Consider the simplex category $\Delta$. Its objects are the linearly ordered sets of the form $[n]=\{0<1<\dots<n\}$. Its morphisms are nondecreasing functions. There are two special classes of morphisms in this category:
- the "face maps": $\delta^i\colon [n-1]\to [n]$ (this is the unique nondecreasing strictly increasing function which omits $i$),
- the "degeneracy maps": $\sigma^i\colon [n+1]\to [n]$ (which duplicates $i$).
While reading I got the impression:
$\Delta$ is the free category generated by the $\delta^i$ and $\sigma^i$'s satisfying the simplicial identities.
Question: How can one make that precise, what does it mean?

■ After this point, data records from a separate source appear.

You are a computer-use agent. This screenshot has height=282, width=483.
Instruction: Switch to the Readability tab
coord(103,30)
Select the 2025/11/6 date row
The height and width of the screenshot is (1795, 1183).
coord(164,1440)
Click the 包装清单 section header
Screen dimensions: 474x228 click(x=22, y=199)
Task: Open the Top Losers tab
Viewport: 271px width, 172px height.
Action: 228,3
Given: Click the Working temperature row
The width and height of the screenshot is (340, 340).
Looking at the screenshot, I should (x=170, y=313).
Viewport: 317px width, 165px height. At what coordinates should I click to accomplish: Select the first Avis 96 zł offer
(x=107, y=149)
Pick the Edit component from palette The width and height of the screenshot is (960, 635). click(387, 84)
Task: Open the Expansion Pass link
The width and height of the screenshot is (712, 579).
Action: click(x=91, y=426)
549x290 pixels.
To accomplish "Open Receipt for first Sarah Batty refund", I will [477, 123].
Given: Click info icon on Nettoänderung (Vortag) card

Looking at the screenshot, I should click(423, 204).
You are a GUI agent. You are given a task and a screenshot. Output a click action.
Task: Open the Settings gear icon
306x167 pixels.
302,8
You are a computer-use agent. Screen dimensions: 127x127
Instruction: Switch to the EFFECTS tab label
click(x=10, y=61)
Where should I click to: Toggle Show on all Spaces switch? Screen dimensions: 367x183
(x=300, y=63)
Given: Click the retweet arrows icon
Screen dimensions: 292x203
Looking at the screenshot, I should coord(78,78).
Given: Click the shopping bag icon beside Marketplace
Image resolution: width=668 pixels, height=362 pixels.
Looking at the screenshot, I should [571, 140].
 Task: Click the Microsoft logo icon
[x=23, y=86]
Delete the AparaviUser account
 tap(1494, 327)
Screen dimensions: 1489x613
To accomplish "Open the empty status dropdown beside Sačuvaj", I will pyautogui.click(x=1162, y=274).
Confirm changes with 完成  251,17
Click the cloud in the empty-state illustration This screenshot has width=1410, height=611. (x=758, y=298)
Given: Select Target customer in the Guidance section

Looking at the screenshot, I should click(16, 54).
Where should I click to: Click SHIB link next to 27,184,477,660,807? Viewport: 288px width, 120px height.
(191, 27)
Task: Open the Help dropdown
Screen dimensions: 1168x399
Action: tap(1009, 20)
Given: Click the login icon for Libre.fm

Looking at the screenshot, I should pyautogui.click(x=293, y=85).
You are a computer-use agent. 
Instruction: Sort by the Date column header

What I've seen written out is a proof of the fact that each morphism in $\Delta$ can be written as a composition of $\delta^i$ and $\sigma^i$'s. And of course, one can check for oneself that thesee $\delta^i$ and $\sigma^i$'s satisfy the simplicial identities.
But I want to see I way to make the analogy with, say, free monoids precise. For each monoid $M$, each function $f\colon X\to M$ can be uniquely extended to a function $FX\to M$ on the free monoid generated by $X$, sending $a_1\dots a_n$ to $f(a_1)\circ\dots\circ f(a_n)$. In the same way, the data of a simplicial set (consisting of a family of sets $S_n$ and face maps $d_i\colon S_n\to S_{n-1}$ and degeneracy maps $s_i\colon S_n\to S_{n+1}$ satisfying the simplicial identities) can be uniquely extended to the datum of a presheaf on $\Delta$: a contravariant functor $\Delta\to \mathbf{Set}$. To implement this, use the fact that each morphism in $\Delta$ can be written uniquely as a composition of the $\delta^i$ and $\sigma^i$'s, and then extend using the face and degeneracy maps specified in the datum of a simplicial set.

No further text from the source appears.